Ambil setiap baris di bawah ini yang memuat kata "screenshot". Huruf besar dan huruf kecil dibedakan.

○ ○ ○ ○ ○ ○ ○

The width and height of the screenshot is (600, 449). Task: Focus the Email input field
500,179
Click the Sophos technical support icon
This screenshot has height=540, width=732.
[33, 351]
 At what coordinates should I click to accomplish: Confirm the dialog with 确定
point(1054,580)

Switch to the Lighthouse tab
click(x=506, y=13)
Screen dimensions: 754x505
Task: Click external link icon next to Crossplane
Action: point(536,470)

○ ○ ○ ○ ○ ○ ○

◆ PENYELESAIAN SOAL INI ◆
The width and height of the screenshot is (600, 449). Task: Focus the Email input field
This screenshot has height=540, width=732.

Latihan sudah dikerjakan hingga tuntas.